Contexte socioculturel
La rhétorique agressive adoptée pendant quatre ans par le gouvernement de Jair Bolsonaro envers les journalistes et les médias a contribué à renforcer l'hostilité et la méfiance de la société. L’ampleur que la désinformation a pris dans le pays continue d'intoxiquer le débat public. Le Brésil reste très polarisé, et les attaques contre la presse, devenues monnaie courante sur les médias sociaux, ont ouvert la voie à des pratiques récurrentes d'agressions physiques contre les journalistes, notamment lors des élections de 2022 et lors des émeutes du 8 janvier 2023 à Brasilia.
Sécurité
Tout au long de la dernière décennie, au moins 30 journalistes ont été assassinés au Brésil, deuxième pays le plus dangereux de la région sur cette période pour les journalistes.
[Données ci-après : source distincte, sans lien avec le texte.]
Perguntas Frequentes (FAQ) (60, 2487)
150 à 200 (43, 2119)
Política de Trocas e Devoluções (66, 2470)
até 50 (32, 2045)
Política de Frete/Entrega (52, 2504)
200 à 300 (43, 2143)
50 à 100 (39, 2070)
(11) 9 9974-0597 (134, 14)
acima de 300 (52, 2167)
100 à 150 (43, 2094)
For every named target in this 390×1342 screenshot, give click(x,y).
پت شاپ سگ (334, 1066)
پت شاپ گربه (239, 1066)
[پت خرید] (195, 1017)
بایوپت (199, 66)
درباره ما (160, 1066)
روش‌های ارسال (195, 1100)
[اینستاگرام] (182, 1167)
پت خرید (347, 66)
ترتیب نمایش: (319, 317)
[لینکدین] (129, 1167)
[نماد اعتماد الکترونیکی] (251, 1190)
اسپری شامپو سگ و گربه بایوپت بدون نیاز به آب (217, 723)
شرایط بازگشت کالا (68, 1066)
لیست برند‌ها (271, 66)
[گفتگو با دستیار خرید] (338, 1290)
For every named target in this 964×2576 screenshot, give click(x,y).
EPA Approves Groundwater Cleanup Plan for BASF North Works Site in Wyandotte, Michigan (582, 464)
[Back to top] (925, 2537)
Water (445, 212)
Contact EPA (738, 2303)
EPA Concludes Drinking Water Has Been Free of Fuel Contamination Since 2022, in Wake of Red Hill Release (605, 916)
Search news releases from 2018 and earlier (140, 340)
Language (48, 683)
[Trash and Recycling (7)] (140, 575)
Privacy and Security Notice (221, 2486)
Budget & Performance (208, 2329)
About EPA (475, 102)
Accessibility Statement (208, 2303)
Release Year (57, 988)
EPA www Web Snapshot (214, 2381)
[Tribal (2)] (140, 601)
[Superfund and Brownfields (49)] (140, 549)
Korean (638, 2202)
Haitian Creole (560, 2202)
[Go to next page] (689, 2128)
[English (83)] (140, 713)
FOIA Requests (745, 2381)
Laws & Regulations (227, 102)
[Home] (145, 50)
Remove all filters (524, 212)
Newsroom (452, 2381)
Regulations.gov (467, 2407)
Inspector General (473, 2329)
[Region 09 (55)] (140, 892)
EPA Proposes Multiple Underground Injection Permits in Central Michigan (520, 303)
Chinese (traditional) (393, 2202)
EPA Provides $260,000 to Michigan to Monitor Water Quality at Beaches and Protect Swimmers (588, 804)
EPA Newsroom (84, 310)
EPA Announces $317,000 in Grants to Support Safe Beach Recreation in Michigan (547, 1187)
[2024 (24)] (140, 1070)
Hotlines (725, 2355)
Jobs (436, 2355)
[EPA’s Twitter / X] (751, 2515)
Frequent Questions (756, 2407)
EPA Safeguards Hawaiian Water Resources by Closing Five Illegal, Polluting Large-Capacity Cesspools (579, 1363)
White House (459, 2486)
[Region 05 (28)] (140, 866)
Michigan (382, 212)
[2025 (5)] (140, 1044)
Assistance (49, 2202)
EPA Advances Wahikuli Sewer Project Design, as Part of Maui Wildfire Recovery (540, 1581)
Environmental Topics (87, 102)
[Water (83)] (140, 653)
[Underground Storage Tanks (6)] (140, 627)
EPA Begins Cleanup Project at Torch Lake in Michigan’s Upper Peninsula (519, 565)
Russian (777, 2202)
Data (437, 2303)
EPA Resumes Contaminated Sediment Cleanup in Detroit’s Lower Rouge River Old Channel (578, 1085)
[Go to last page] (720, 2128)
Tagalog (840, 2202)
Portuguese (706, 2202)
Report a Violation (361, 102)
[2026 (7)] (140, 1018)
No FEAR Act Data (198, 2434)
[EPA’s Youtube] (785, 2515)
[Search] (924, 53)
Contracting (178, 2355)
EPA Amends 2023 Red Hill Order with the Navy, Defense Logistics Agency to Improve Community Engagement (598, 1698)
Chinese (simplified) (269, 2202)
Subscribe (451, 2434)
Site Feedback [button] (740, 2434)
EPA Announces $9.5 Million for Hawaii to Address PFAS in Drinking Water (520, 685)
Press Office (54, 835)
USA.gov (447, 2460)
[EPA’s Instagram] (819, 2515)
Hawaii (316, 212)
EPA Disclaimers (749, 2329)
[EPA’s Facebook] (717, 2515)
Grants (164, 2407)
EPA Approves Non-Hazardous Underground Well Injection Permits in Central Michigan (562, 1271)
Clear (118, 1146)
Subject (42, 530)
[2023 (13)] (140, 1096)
Les blogueurs, les animateurs radio et les journalistes indépendants qui travaillent dans des petites et moyennes municipalités, et couvrent la corruption et la politique locale, sont les plus vulnérables. Le harcèlement et la violence en ligne contre les journalistes, notamment contre les femmes, ne cessent de croître. En 2022, au moins trois assassinats étaient directement liés à la pratique du journalisme, dont celui du reporter britannique Dom Phillips, tué en Amazonie au cours d'une enquête sur des crimes environnementaux commis sur des terres indigènes.